TASK DESCRIPTION — Look through the material below and copy every line containing the word "resolution".

RECORDS FOR THIS TASK —
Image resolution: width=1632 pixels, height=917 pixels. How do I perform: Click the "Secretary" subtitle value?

...

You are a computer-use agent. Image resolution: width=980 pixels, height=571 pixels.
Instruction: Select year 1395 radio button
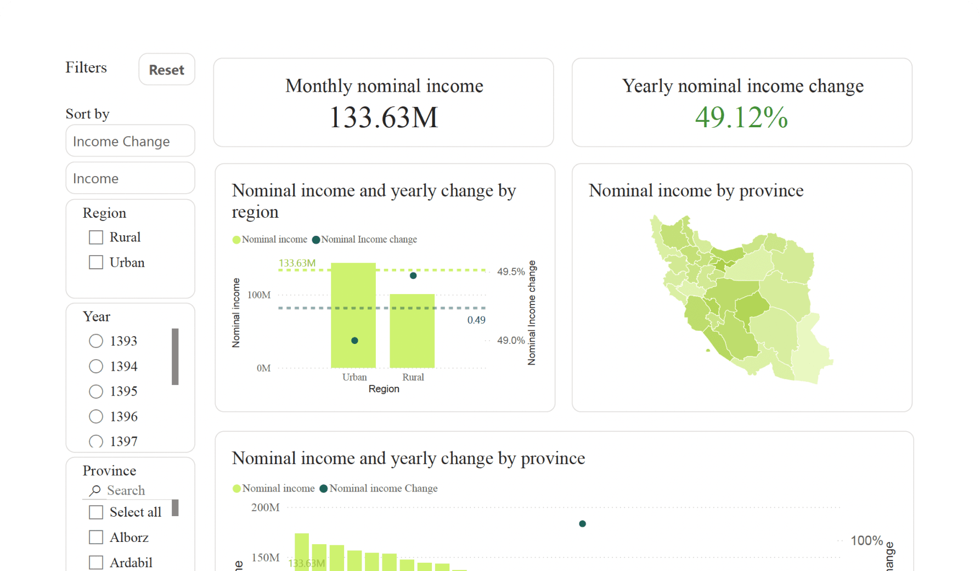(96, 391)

==

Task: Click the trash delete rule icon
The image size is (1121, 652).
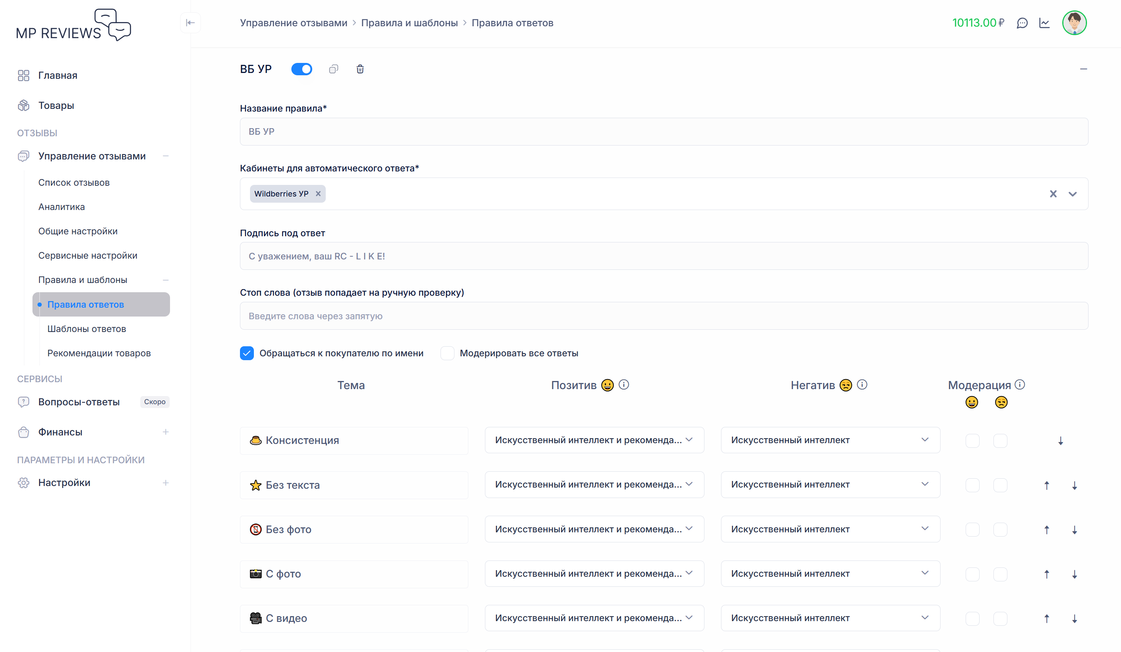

SOLVED PROBLEM —
Image resolution: width=1632 pixels, height=917 pixels. How do I perform: Click the "Secretary" subtitle value?
You are a computer-use agent. Image resolution: width=980 pixels, height=571 pixels.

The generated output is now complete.